For generations we’ve performed some sort of spring cleaning ritual; it may be a thorough house cleaning, a smaller scale closet cleaning or just a purging of the junk that seems to collect over the winter in our garages. With all our electronic gizmos; computers, tablets, smartphones and iPods a spring cleaning may do them and us a load of good. In the course of a year, we add a lot of photos, data, music, and apps to our different devices. What we may have liked a year ago, may not appeal to us the following year, why not delete it. Not only is this stuff electronic clutter, it’s taking up space and slowing down our processors which may affect how our devices run. It’s also a great time to review files and passwords, deleting and updating as necessary. Follow these tips to clean the clutter out of your digital devices.

  1. Go through your apps, photos, videos and other files deleting any old photos, videos, files or apps that you don’t use anymore. They can take up a lot of storage space and, in the case of apps, can sometimes clog your device’s memory and processor, causing it to run slowly or unreliably. App’s also use energy, which can shorten your battery life. Some apps that were installed by your phone’s manufacturer or cellular carrier you won’t be able to delete, but you may be able to disable them. If you accidentally deleted a third party app, you can always download it again from the Apple App Store or Google Play for free. Also, review your app permissions, making sure that you agree with all their terms and conditions, sometimes they can change.
  2. Go through your software. If you don’t use it, delete it.
  3. Clean up and purge old financial documents and other files that are no longer relevant.
  4. Unsubscribe to emails, periodicals, newsletters and the like if you no longer read them.

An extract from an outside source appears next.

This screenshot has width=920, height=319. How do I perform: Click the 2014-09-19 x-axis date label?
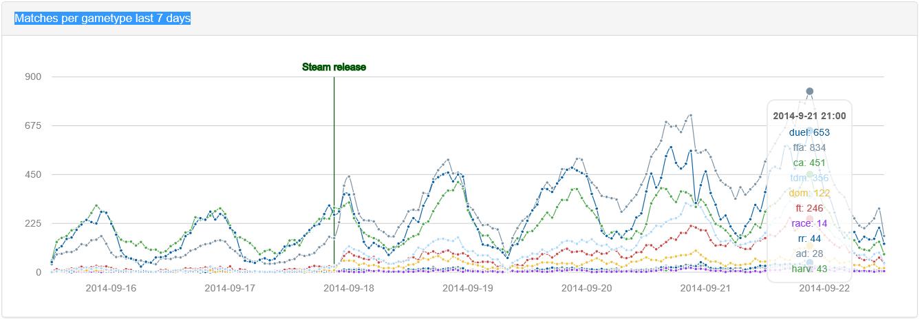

  5. Move any sensitive information to a cloud site, thumb drive or backup drive.
  6. Review your social media footprint. Don’t be afraid to delete your online profiles to sites you no longer wish to be a part of. Go through your settings on the social media sites you keep, making sure that your privacy is set at a level you’re comfortable with. Do not be afraid to delete people, photos or items shared if you no longer wish to associate with them, or if they no longer represent who you are.
  7. Purge your cache on your computer, tablets, and phones.
  8. Review your passwords, make sure they’re safe.
  9. Update your software if necessary.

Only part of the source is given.